According to Geoff Colvin, senior editor at Fortune: “Talent is Overrated.”

In his new book by the same name, he says researchers see little evidence of talent in high-achieving individuals before they had intensive training. The findings show up in every kind of endeavor and in business people, artists, sports figures and others. The researchers don’t say talent doesn’t exist or help, but that practice and diligent work are more important to success.

“Deliberate practice” designed to improve performance is the key. It includes continually stretching yourself just beyond your current capabilities. You have to identify the elements of your performance that need to be improved and work intensely on them and with repetition. That means using deep focus and concentration.

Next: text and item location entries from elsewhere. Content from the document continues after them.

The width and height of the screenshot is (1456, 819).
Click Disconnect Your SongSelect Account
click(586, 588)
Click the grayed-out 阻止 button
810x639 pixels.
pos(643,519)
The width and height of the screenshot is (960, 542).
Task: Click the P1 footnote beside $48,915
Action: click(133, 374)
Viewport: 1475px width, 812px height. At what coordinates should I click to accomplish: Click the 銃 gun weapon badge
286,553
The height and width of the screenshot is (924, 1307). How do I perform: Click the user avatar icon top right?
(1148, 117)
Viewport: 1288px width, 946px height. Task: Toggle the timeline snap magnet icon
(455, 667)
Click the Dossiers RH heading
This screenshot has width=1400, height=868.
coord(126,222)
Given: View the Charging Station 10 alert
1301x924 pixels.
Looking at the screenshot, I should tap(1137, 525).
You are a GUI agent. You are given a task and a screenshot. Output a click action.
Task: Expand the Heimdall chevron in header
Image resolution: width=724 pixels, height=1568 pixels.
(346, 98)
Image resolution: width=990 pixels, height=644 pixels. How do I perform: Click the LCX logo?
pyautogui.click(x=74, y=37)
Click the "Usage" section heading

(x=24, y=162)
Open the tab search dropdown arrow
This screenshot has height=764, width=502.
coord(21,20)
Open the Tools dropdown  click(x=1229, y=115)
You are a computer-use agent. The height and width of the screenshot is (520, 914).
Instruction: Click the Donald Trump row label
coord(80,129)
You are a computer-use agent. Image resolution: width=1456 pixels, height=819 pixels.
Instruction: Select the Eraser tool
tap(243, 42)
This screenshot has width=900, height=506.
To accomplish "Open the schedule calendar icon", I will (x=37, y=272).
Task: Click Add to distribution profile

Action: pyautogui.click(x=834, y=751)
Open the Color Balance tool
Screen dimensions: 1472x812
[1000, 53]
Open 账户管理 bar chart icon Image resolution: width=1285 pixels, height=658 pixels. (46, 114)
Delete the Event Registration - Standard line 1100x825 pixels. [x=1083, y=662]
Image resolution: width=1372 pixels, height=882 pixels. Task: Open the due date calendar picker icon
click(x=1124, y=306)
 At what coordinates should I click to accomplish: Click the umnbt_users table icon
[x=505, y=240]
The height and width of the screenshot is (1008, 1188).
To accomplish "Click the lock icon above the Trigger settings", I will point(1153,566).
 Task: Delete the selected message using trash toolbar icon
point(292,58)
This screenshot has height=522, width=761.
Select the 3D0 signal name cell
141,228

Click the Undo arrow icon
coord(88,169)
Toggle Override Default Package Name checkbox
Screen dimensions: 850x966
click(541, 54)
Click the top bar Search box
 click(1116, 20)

For deliberate practice to be effective, do what is difficult and painful. Seek out what you are not good at.

In the beginning, and sometimes long after, you should have a teacher to guide you, says Colvin. Anyone who thinks he’s outgrown the benefits of a teacher’s help should question that view. You need feedback.

It may seem that the most important things you can do to improve in your work are not fun.

But if the activities that lead to greatness were enjoyable, everyone would do them. There would be no way to distinguish the best from the rest. Bottom line: If you think you aren’t highly talented in an area, you can still become great by learning and practicing deliberately.